See? Down we should rush in a foam--in a cloud of snow--to

flight and a dream. All the rest of our lives would be together

then, Ann Veronica. Every moment. And no ill-chances."

"If you tempt me too much ," she said, after a silence, "I shall

do it. I need only just jump up and throw myself upon you. I'm

a desperate young woman. And then as we went down you'd try to

explain. And that would spoil it. . . . You know you don't mean

it."

"No, I don't. But I liked to say it."

"Rather! But I wonder why you don't mean it?"

"Because, I suppose, the other thing is better. What other

reason could there be? It's more complex, but it's better.

THIS, this glissade, would be damned scoundrelism. You know

that, and I know that, though we might be put to it to find a

reason why. It would be swindling. Drawing the pay of life and

then not living. And besides--We're going to live, Ann

Veronica! Oh, the things we'll do, the life we'll lead! There'll

be trouble in it at times--you and I aren't going to run without

friction. But we've got the brains to get over that, and tongues

in our heads to talk to each other. We sha'n't hang up on any

misunderstanding. Not us. And we're going to fight that old

world down there. That old world that had shoved up that silly

old hotel, and all the rest of it. . . . If we don't live it

will think we are afraid of it. . . . Die, indeed! We're going

to do work; we're going to unfold about each other; we're going

to have children."

"Girls!" cried Ann Veronica.

"Boys!" said Capes.

"Both!" said Ann Veronica. "Lots of 'em!"
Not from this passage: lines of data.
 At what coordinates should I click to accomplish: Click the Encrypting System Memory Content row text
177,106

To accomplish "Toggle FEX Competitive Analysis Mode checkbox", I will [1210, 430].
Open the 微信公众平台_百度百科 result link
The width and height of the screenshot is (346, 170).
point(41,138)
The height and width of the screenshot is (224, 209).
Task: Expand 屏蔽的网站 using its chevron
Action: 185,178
Capes chuckled. "You delicate female!"

"Who cares," said Ann Veronica, "seeing it's you? Warm, soft

little wonders! Of course I want them."

Part 9

"All sorts of things we're going to do," said Capes; "all sorts

of times we're going to have. Sooner or later we'll certainly do

something to clean those prisons you told me about--limewash the

underside of life. You and I. We can love on a snow cornice, we

can love over a pail of whitewash. Love anywhere. Anywhere!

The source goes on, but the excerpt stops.